El domingo era siempre el mejor día de la semana: regresando de la liturgia de las ocho de la mañana, “la de los niños”, Olga se detenía casi más impaciente que yo ante aquella barda que era más como un barandal de concreto, a ver las iguanas tomando el sol matinal. Eran de esas iguanas más gris obscuro que verde, camufladas perfectamente con la sombra de las hojas de los árboles de mango donde vivían. Podríamos estar ahí mirándolas todo el día si de nosotros dependiese, pero tendríamos que volver pronto a casa, llegar con la masa recién salida del molino para almorzar tortillas hechas a mano apenas saliendo del comal, con uno o dos huevos de gallina de patio, “de las buenas” como decía mi abuela. Un día volvía de la papelería “La Oriental”, nunca antes había pensado en el origen de su nombre hasta hace poco, las dueñas eran un tipo de legado matrista perfecto, de no más de dos generaciones. ¿Debería su nombre a este tema de los ultramarinos? Pudiera ser, también vendían pepitos de tamarindo, dulces y recuerdo que hasta juguetes.

En fin, de camino a casa, vi a penas de reojo un punto dorado sobresaliente de entre las hojas de un puán. Claro que me detuve a verlo a más detalle y llevármelo, cuando de pronto, entre tanto alboroto que hice de las ramas, el pinto dorado tuvo alas y salió volando: “¡UNA CATARINA DORADA!”, sabía que nadie me creería, como la vez que escuché a la llorona, o la vez que vi una mano en el río después de la lluvia, mostrando cuatro dedos que, convencido, aseguraba que el fin estaba cerca. O la vez que vi un ovni del tamaño de un plato que cuando volaba dejaba una estela de colores detrás suyo. O la vez que vi a los duendes jugar con “los cristalinos”, unas gemas muy brillantes que habían robado de otros seres que son los que se encargan de dar luz en la otra dimensión donde todo el tiempo se libra una lucha entre el bien y el mal, de donde resulta lo que pasa en La Tierra cada día desde más atrás de la historia de la humanidad.
Bueno, la catarina dorada era algo más simple que todo eso, aún así, nadie me creería. ¿Qué quedaba? Desde muy chico sabía que no tenía más que creer en mi. No porque tuviese una infancia llena de sueños rotos, nada de eso. El solo hecho de confiar siempre en mis propias aptitudes me era bastante suficiente. Aún así nunca me sentí con, siquiera ganas, de vanagloriarme por mis logros. Sí, mis papás llegaban con la mejor fiesta de cumpleaños que yo hubiese imaginado. Cada año con el pastel más grande que yo haya visto, con la mayor cantidad de piñatas que yo haya partido, y con mis amigos más divertidos que nunca.

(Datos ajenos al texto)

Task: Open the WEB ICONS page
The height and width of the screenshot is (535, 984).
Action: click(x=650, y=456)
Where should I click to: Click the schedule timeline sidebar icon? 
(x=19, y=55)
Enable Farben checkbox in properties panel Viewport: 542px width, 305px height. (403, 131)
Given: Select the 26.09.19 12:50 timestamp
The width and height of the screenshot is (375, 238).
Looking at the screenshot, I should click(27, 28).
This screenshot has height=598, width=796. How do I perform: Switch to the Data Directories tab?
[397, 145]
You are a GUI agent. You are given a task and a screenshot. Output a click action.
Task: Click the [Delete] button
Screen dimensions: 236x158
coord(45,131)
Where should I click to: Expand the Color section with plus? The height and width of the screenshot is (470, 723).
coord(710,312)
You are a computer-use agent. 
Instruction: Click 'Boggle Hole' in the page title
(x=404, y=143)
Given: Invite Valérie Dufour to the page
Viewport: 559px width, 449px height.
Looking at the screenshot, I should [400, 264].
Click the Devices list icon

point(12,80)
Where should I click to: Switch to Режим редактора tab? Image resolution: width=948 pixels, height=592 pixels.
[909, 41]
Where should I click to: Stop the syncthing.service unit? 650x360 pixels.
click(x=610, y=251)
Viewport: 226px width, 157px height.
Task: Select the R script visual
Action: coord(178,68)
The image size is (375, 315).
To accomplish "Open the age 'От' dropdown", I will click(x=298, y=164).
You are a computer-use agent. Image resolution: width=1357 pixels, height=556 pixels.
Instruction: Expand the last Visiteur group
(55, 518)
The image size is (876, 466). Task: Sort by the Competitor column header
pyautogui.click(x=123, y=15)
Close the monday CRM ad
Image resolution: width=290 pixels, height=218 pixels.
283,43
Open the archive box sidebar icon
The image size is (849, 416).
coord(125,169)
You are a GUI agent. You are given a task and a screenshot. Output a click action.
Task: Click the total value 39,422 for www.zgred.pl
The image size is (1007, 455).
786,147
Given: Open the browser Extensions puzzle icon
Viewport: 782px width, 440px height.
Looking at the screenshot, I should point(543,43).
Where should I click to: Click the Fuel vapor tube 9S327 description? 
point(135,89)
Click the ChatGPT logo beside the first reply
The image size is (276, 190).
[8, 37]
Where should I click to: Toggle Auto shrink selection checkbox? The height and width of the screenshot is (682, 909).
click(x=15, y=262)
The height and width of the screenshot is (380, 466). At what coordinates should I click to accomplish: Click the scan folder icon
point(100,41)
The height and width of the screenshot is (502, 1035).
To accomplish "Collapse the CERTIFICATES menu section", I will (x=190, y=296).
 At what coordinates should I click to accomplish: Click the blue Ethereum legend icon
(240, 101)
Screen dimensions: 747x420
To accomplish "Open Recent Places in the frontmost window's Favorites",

¡Uff! Vaya que siento nostalgia de esos maravillosos tiempos. Siento el no poder recuperarme tan pronto de las pérdidas como antes lo hacía. Sin embargo, hablando de pérdidas, no todo está perdido. Como las incontables veces, que después de muchos años, vi catarinas doradas reflejando el sol en sus alas. Og!, dijeran mis amigos judíos cada que se sienten maravillados por algo.
La creencia en uno mismo es bastante difícil, casi como el poema de Elizabeth Bishop, donde dice que el arte de perder no es difícil de dominar. ¿Donde reside la confianza en uno mismo si alguien no cree en ti? Pienso que desde que no decidimos ignorar todas las cosas hermosas que vivimos, desde que empezamos a trascender de conflictos de falsa satisfacción personal, disfrutando de la culpa de otros. Desde que cambiamos el sufrimiento por el “elijo estar bien”, se puede vivir en paz, sereno, confiado, seguro.

Siempre habrá elementos externos, inevitables, como el sol que hizo que esas iguanas de aquel árbol de mango fuesen machos y no hembras. Pero también siempre tenemos la opción de elegir. Elegir amor, elegir felicidad, elegir paz… y un día platicarle a alguien, sobre aquel punto dorado, brillando una mañana de domingo, sobre una hoja de puán.